HELP assay

From Wikipedia, the free encyclopedia

The introduction to this article provides insufficient context for those unfamiliar with the subject. Please help improve the article with a good introductory style.

This article is orphaned as few or no other articles link to it. Please help introduce links in articles on related topics. (January 2007)

Please help improve this article or section by expanding it. Further information might be found on the talk page or at requests for expansion. (January 2007)

The HELP Assay is HpaII-tiny fragment Enrichment by Ligation-mediated PCR.

To study cytosine methylation throughout the genome, techniques usually involve the use of restriction enzymes or proteins with affinity for 5-methylcytosine.
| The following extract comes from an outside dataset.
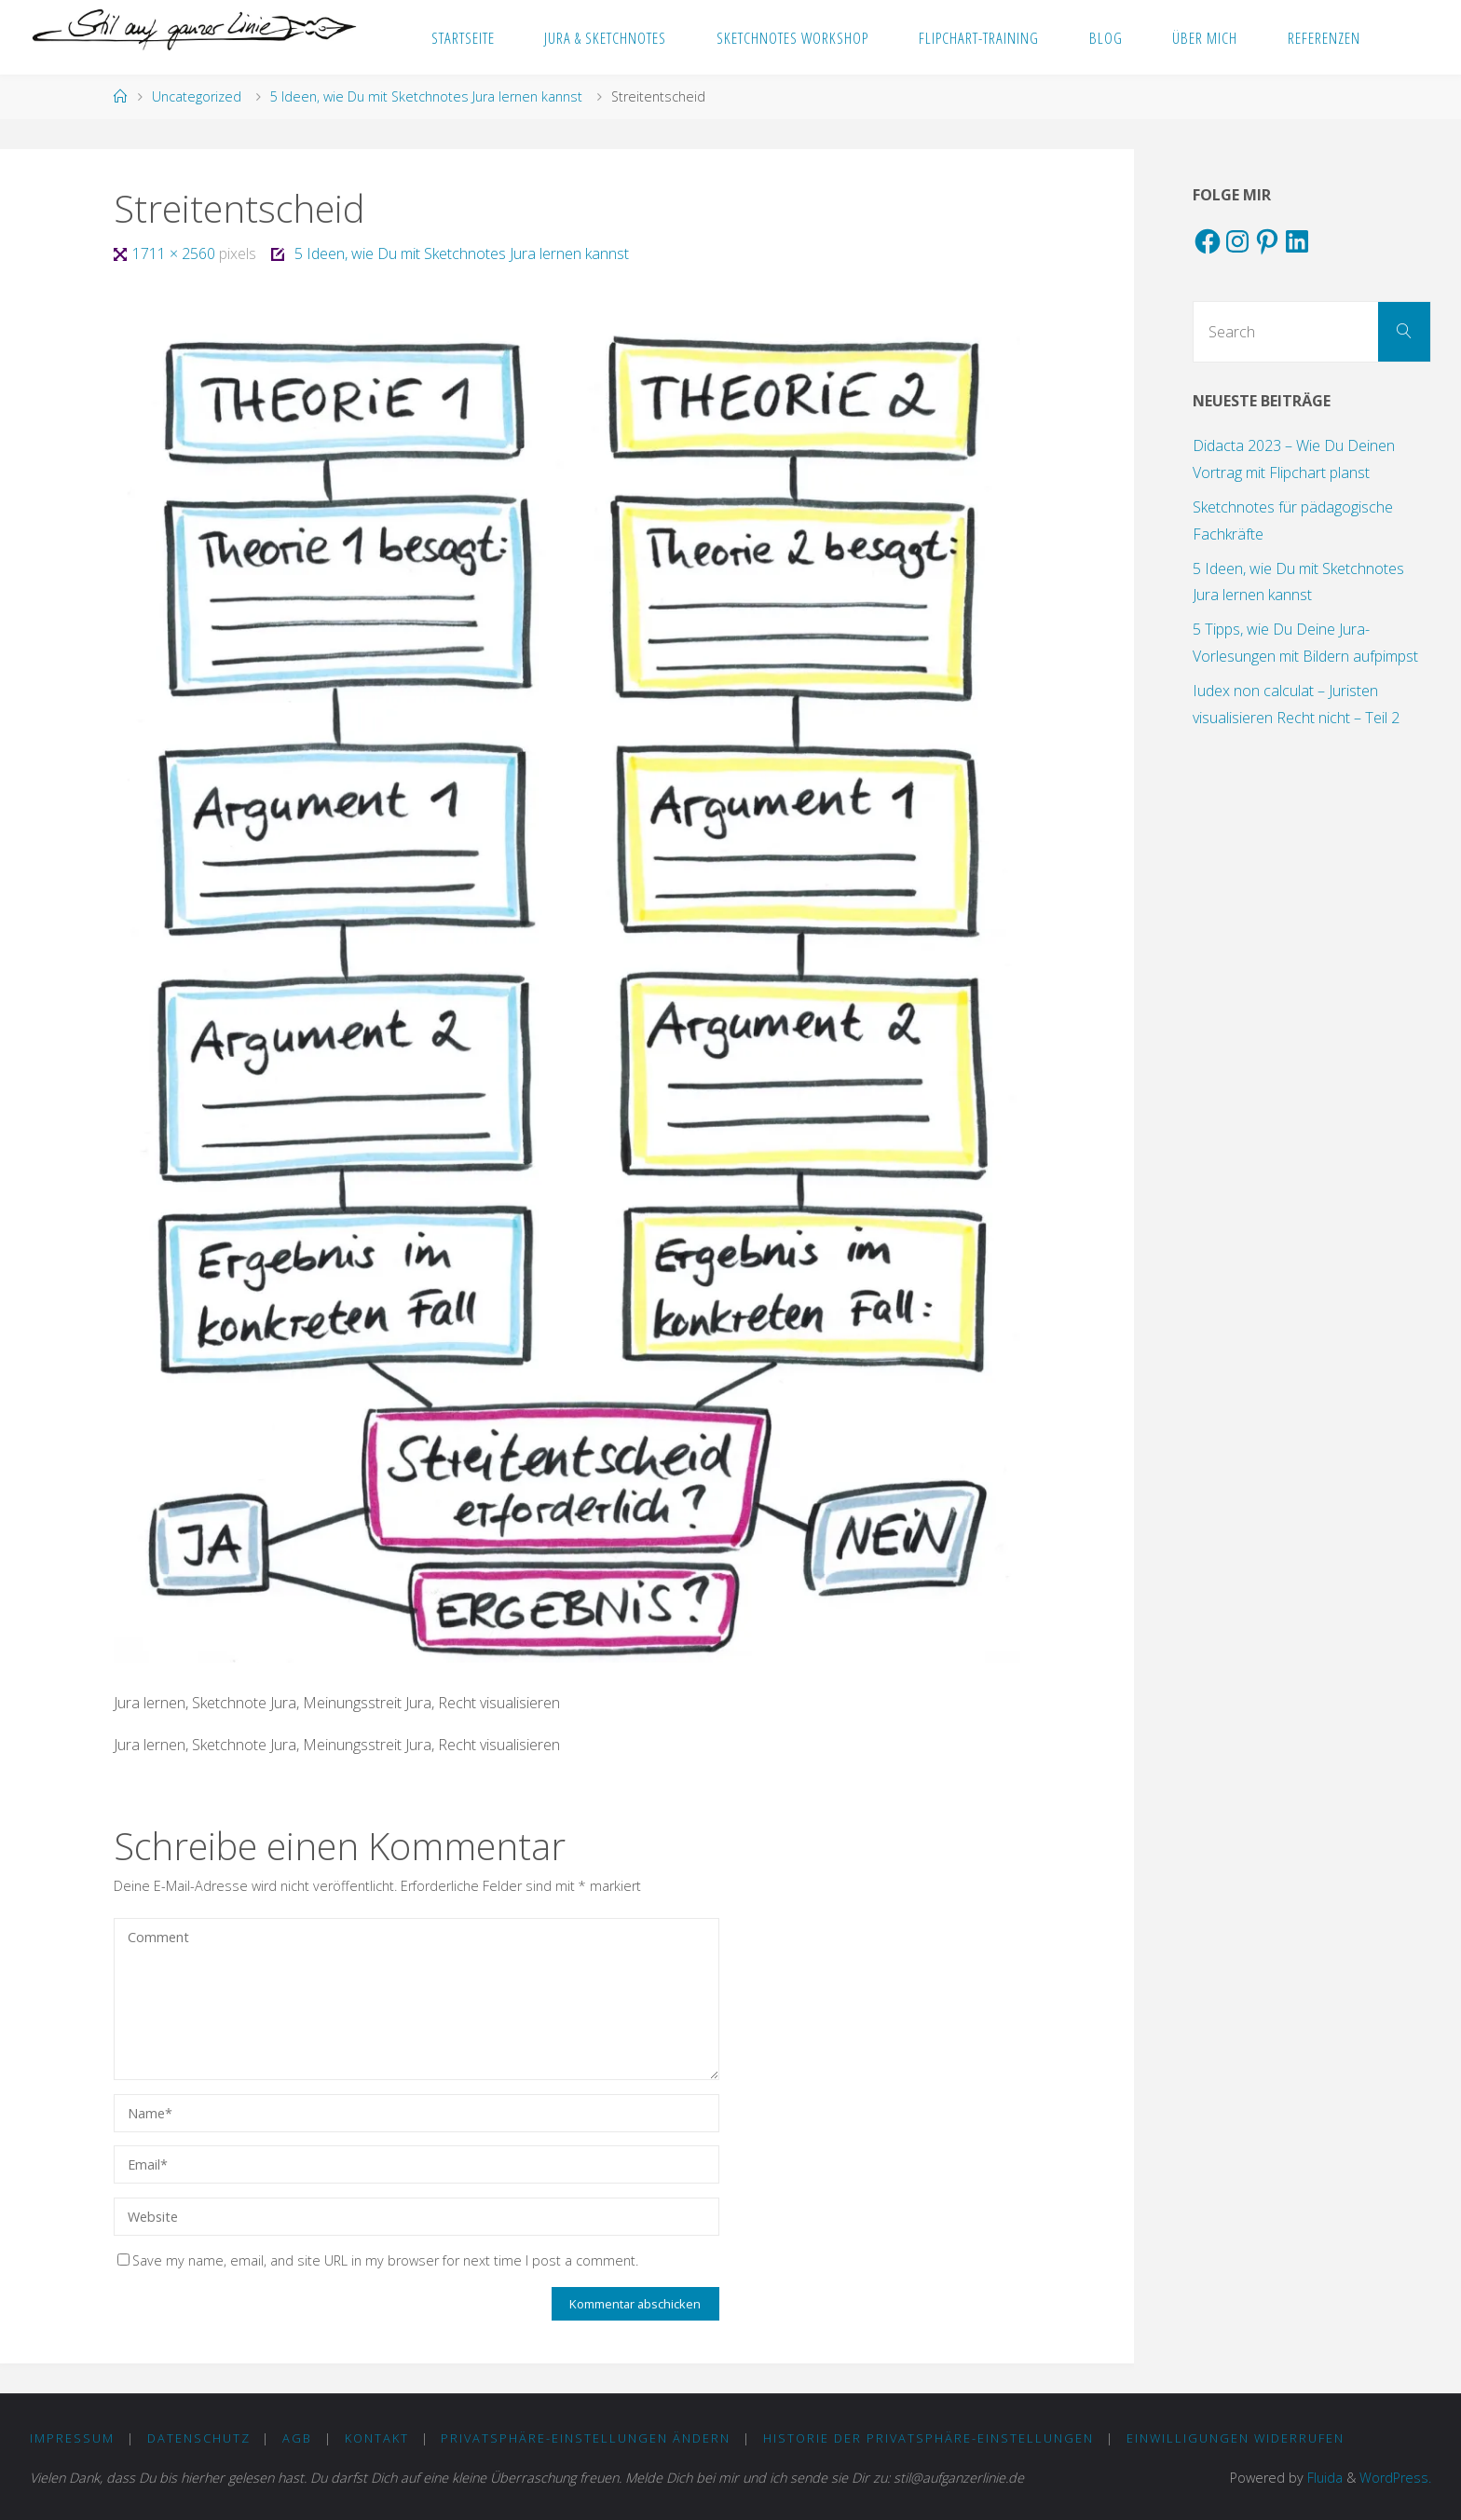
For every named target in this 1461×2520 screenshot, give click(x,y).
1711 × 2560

The HELP assay [1] compares representations generated by HpaII and by MspI digestion of the genome followed by ligation-mediated PCR. As HpaII only digests 5'-CCGG-3' sites when the cytosine in the central CG dinucleotide is unmethylated, the HpaII representation is enriched for the hypomethylated fraction of the genome. The MspI representation is a control for copy number changes and PCR amplification difficulties.

It was recently shown [2] that cytosine methylation patterns tend to be concordant over short (~1 kb) regions. The patterns represented by the HpaII sites therefore tend to be representative of other CG dinucleotides locally.

The protocol for the HELP assay is available from [3].

The analysis of HELP data involves quality analysis and normalization. An analytical pipeline written in the R programming language was recently published [4] to allow HELP data to be processed.